/ 8 August 2002

Song and dance over summit concert

A row over the opening concert for the World Summit on Sustainable Development underscores tensions between the ”greens” and President Thabo Mbeki’s pro-Nepad (New Partnership for Africa’s Development) team organising the mega-event in Johannesburg later this month.

The Netherlands branch of the Worldwide Fund for Nature (WWF) is paying about R3-million for the concert on August 23. It insists the theme for the concert should be ”SOS Planet” — highlighting alarm among greens that the global environment is under serious threat from development.

Local environmentalists and sustainable development activists are objecting to the ”SOS Planet” theme, saying it is out of tune with the agenda of developing nations in the South. They argue in favour of a people-centred theme, with a focus on opposition to global apartheid.
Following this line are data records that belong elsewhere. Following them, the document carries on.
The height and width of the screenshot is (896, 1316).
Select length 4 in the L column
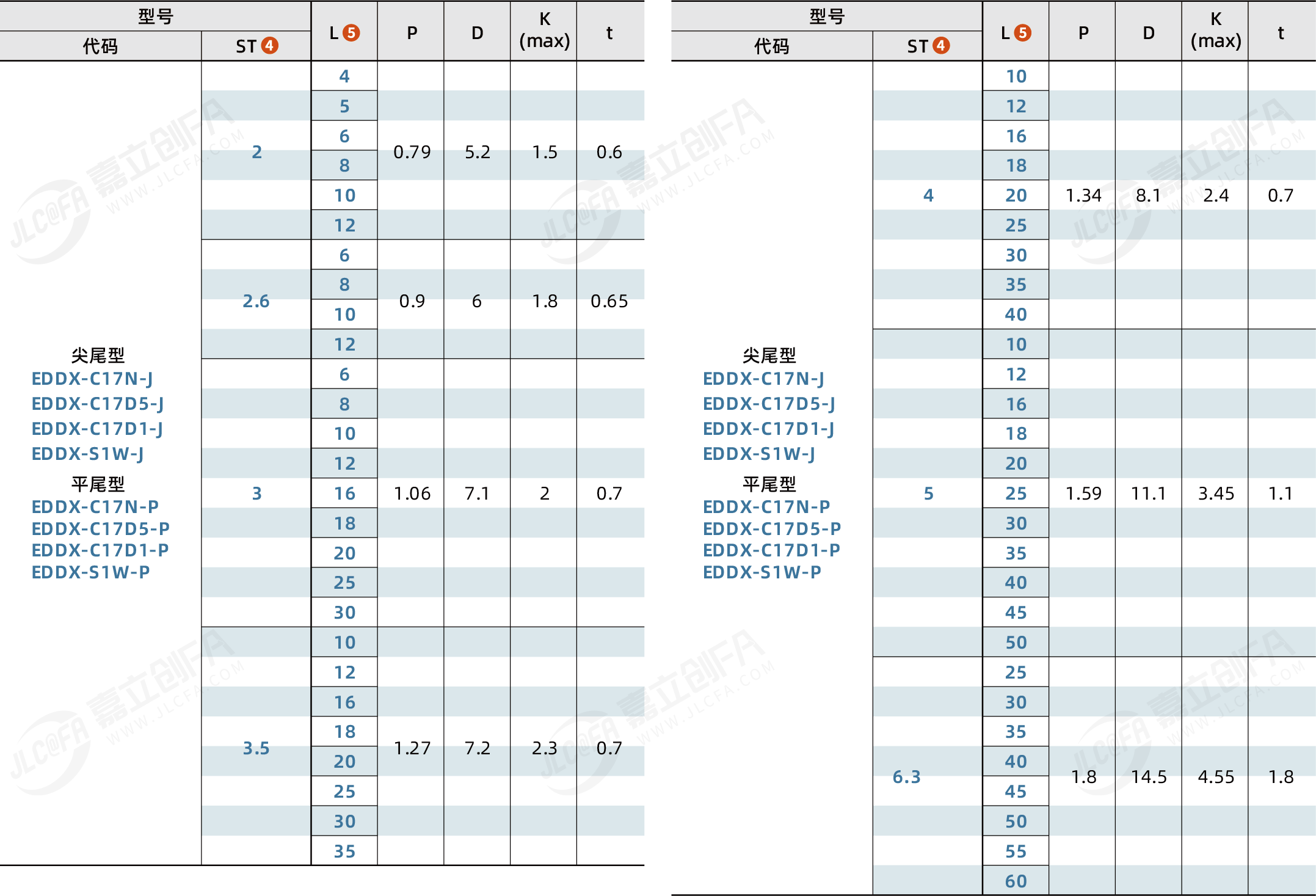pos(344,76)
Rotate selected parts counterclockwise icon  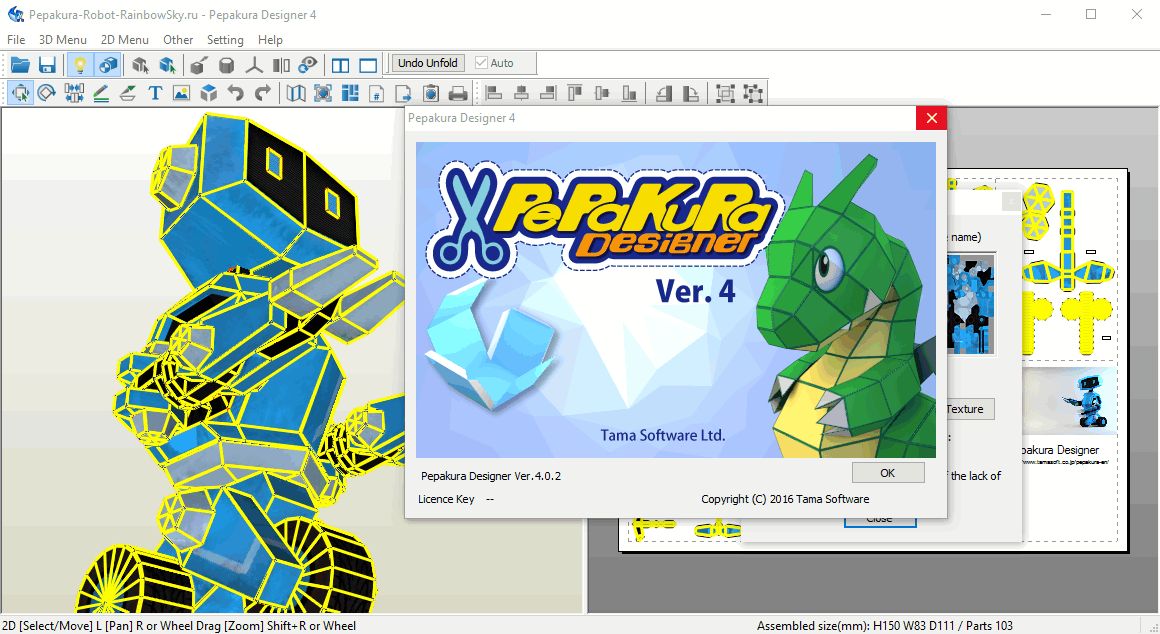point(664,93)
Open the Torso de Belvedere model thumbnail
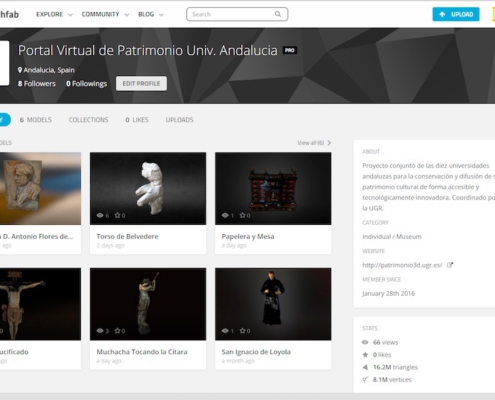495x400 pixels. 148,188
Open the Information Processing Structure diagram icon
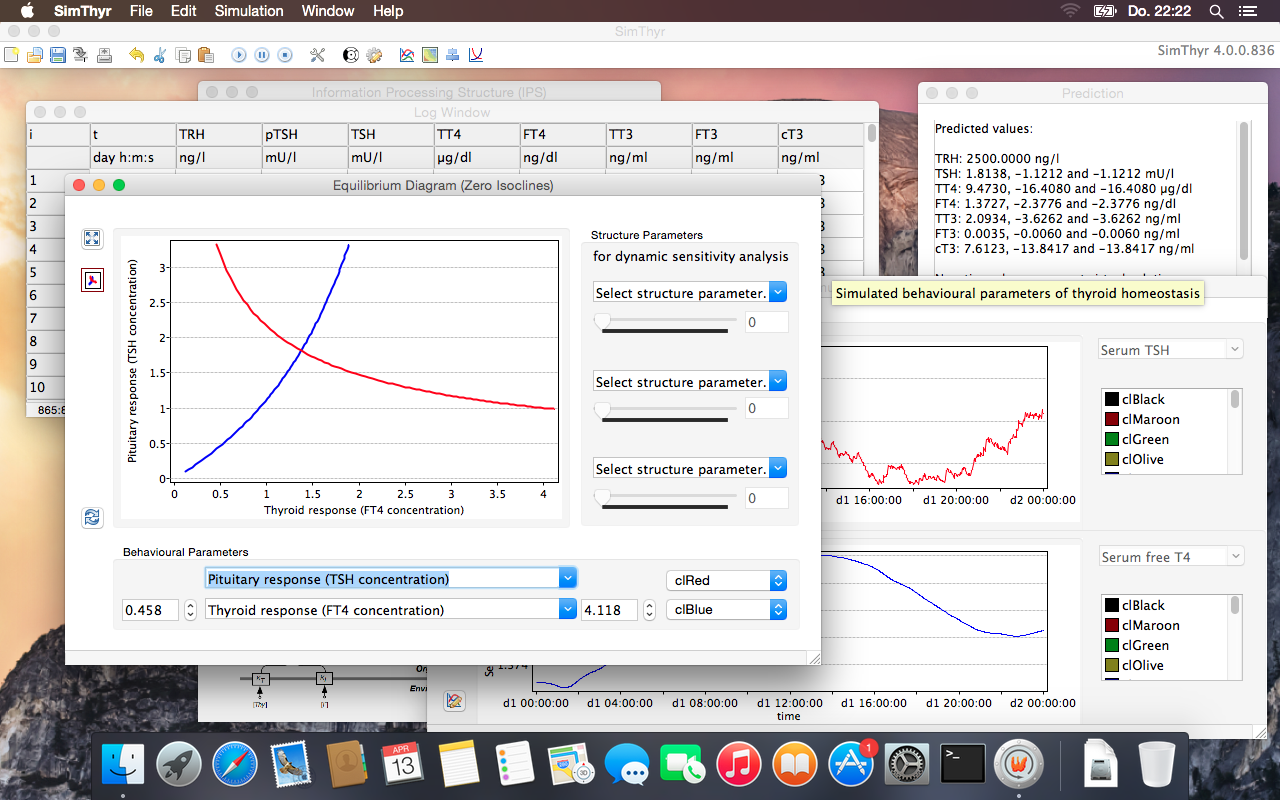 (452, 55)
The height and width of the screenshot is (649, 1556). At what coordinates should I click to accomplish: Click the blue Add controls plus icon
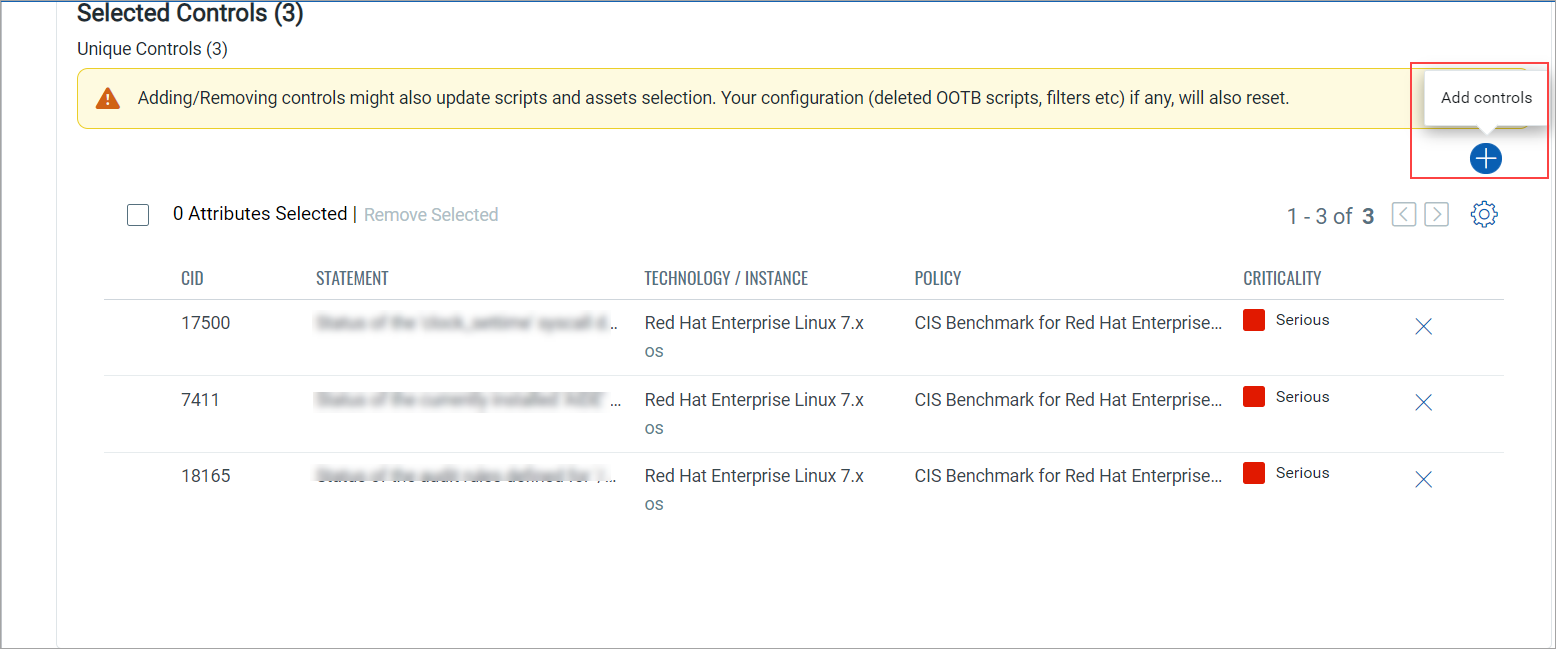pos(1485,158)
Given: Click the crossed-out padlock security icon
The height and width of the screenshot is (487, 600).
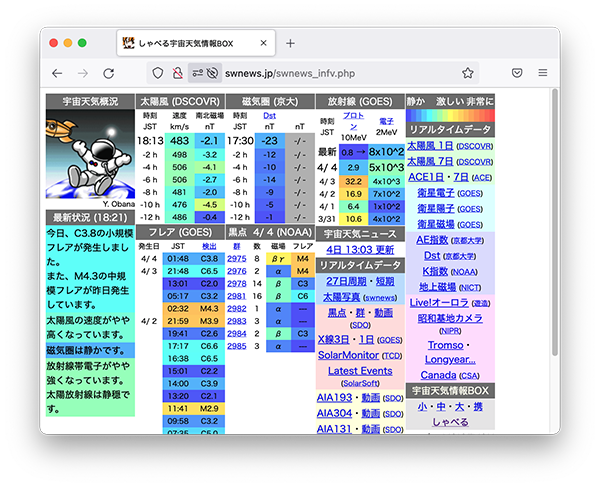Looking at the screenshot, I should click(176, 73).
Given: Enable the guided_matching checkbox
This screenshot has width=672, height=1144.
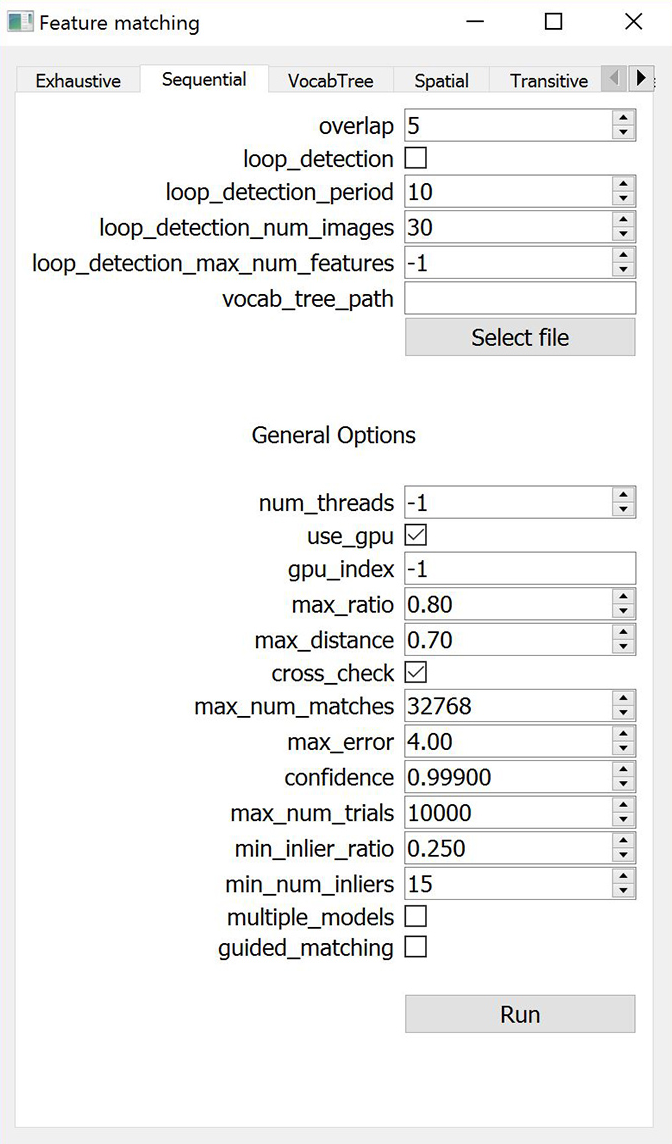Looking at the screenshot, I should click(x=415, y=947).
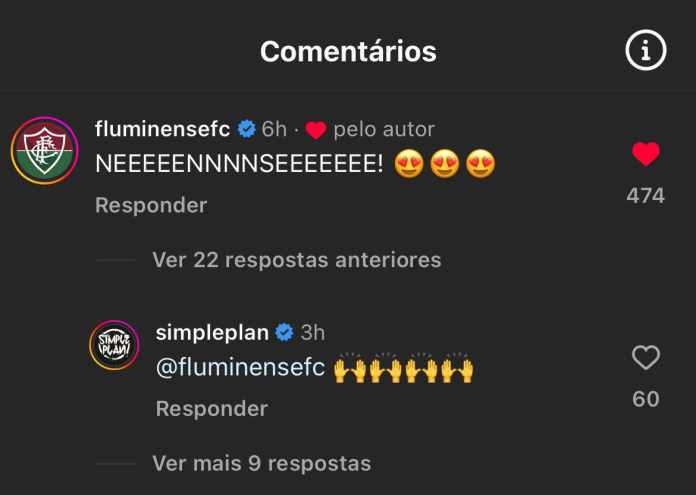
Task: Open the info icon beside Comentários
Action: pyautogui.click(x=646, y=50)
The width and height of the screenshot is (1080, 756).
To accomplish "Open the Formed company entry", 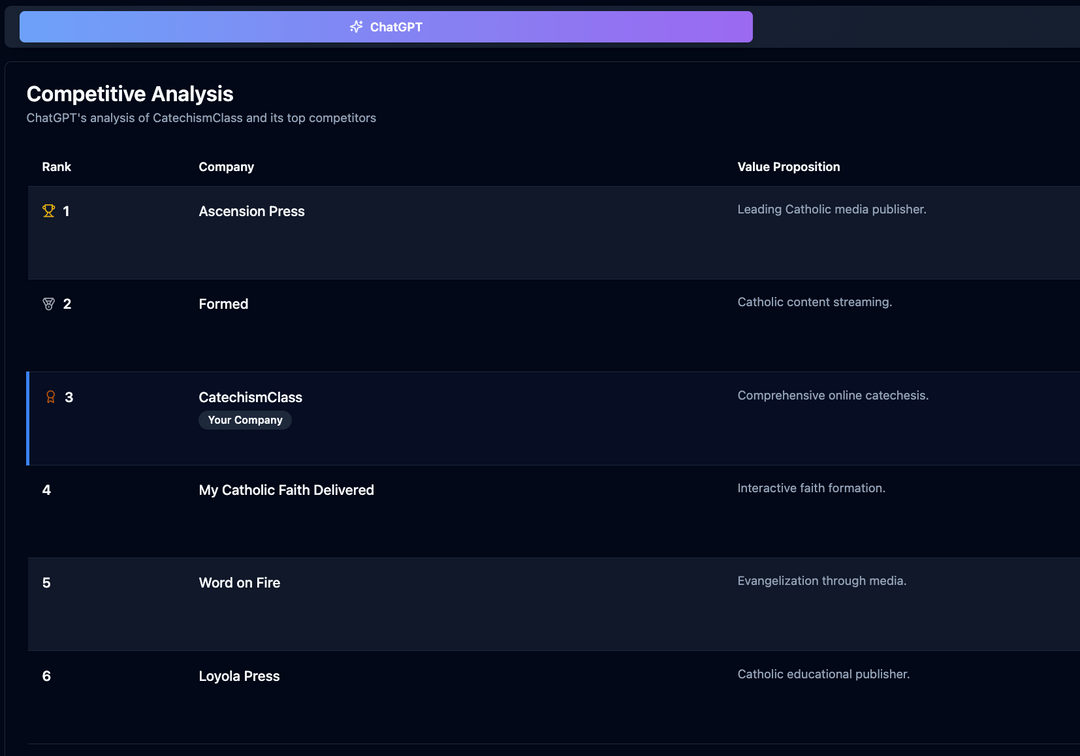I will pyautogui.click(x=223, y=304).
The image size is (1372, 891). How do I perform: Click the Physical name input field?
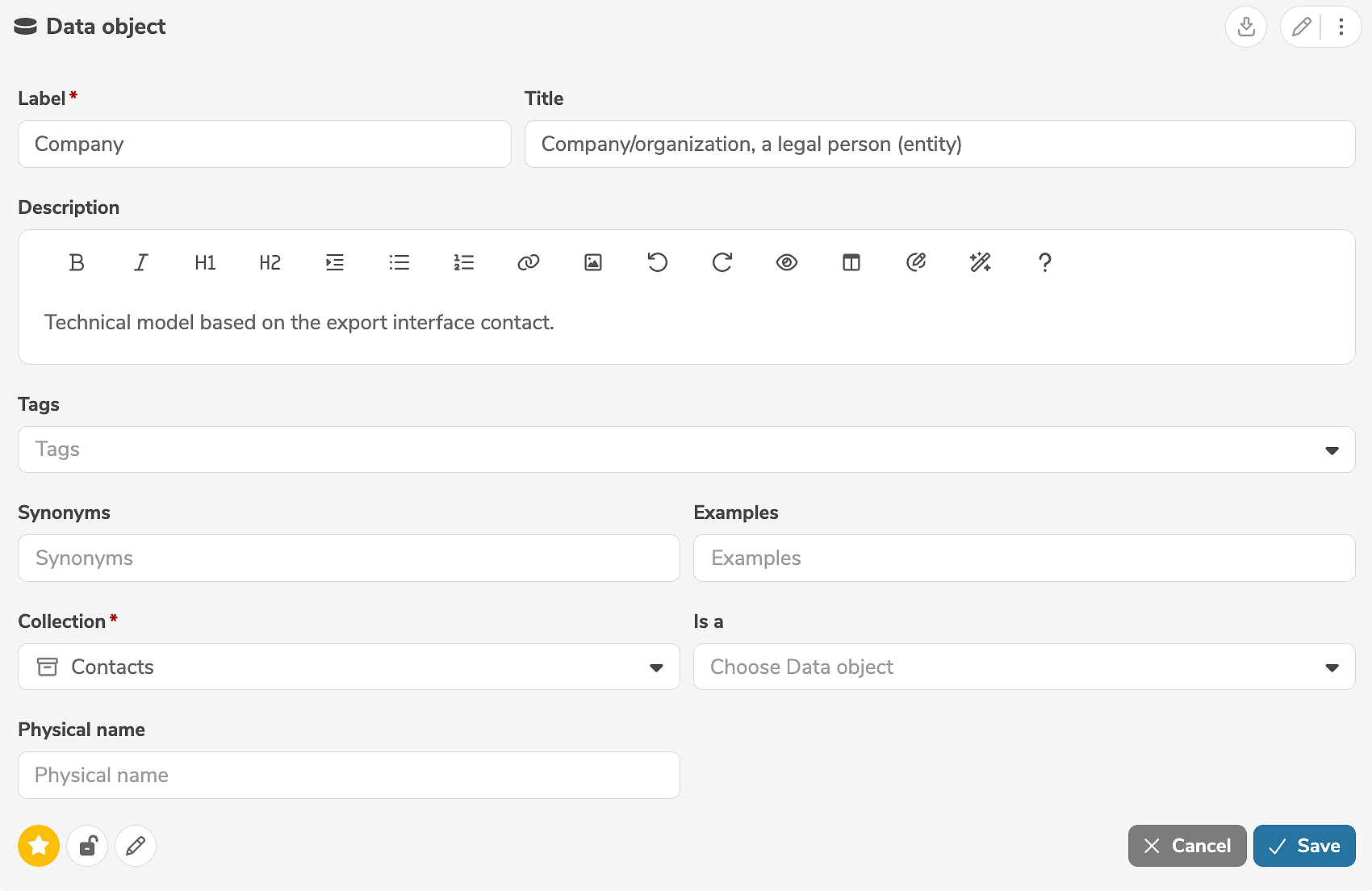coord(349,776)
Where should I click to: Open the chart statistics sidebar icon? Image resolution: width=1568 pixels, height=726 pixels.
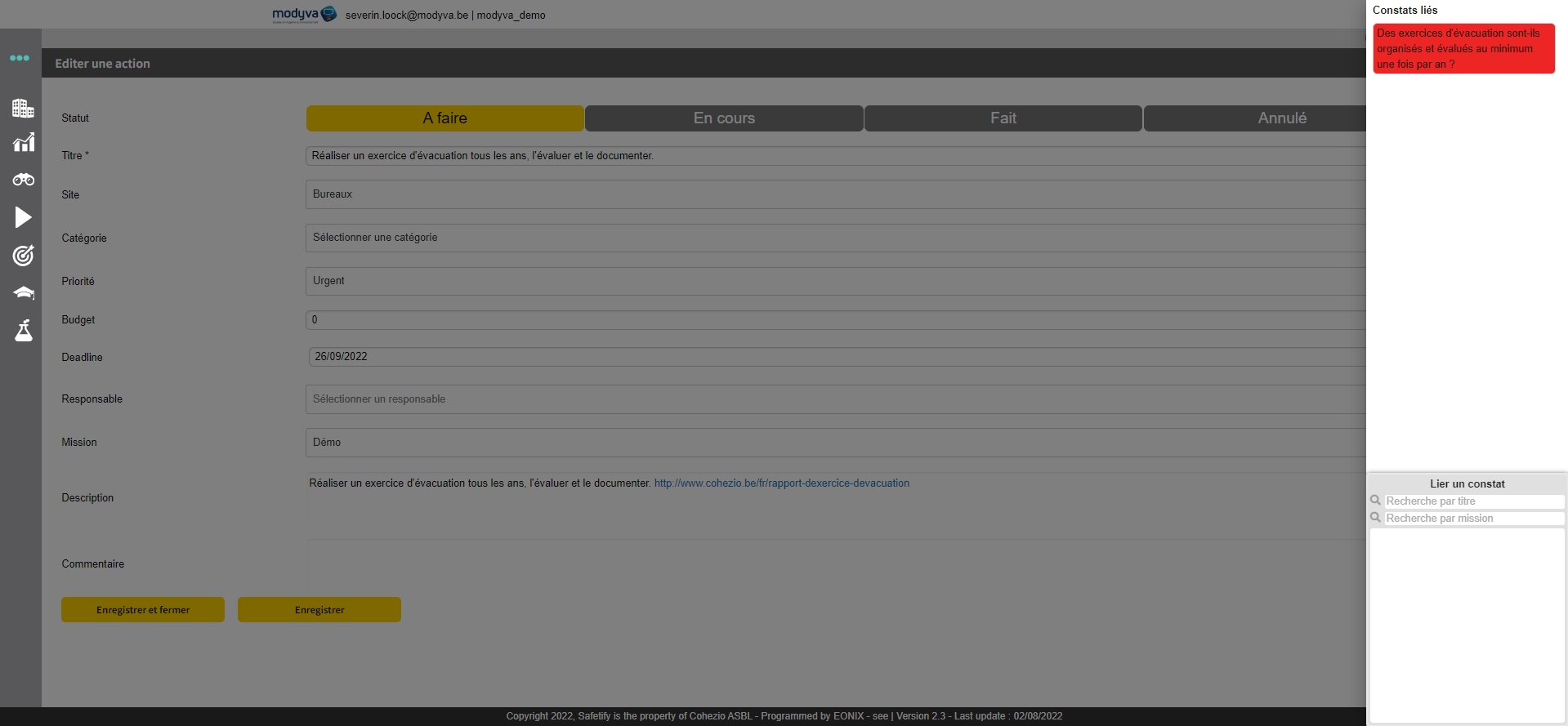[x=23, y=143]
”Because WWF-Netherlands is footing the bill, their attitude is they can do what they like. They have been acting like a bull in a china shop,” says one local activist involved in the concert, who asked not to be named. WWF’s concert organisers did not return calls from the Mail & Guardian this week.

The local activists were equally dismayed when organisers at the World Summit secretariat — responsible for the civil society section of the summit — recently stepped in to rearrange the event.

Nelson Mandela — darling of the greens, who had been invited as a high-profile guest with Desmond Tutu and Coretta Scott King, widow of Martin Luther King — was taken off the bill. He has since been reinstated.

It now appears that Mbeki will be the kingpin of the concert and the focus of speeches will be on Nepad. The activists say this is yet another coup for ”Mbeki’s team” at the World Summit secretariat, which earlier this year ousted environmentalists and replaced them with trade unionists and civics’ affiliates.

”This concert was supposed to be totally independent,” says the activist. ”But it is turning into yet another political platform with government influence.”

The concert, featuring at least eight bands, will be staged at the Johannesburg Stadium. The official opening ceremony of the World Summit will be held on August 25 in Sandton, home to the United Nations segment of the summit. Latest figures show that about 40 000 delegates and media have signed up to attend the summit.

The concert row comes at a time when local and international greens are attacking Nepad as an inappropriate vehicle for sustainable development in Africa. Both the draft political declaration and plan of implementation — the principal documents that heads of state will eventually be asked to sign at the summit — pledge support for Nepad.

”Nepad has been formulated by a number of African leaders with very little public debate and consultation. African civil society has not played any part in the conception, design and formulation of Nepad,” says the Eco-Equity Coalition, a powerful international alliance of consumer and green groups.

The Wildlife and Environment Society (Wessa), one of South Africa’s oldest green NGOs, and the Environmental Justice Networking Forum hosted a workshop on Nepad and biological diversity last week.

”While recognising the value of Africa’s resources, Nepad fails to identify biodiversity conservation, or the environment, as a central condition for sustainable development,” says Wessa’s Anton Boonzaier.

”While Africa needs to develop, the type of development should be environmentally sustainable to avoid Africa falling into the same trap that developed countries are now in. Nepad fails to fully comprehend that the wealth of so-called developed nations was gained at huge environmental cost.”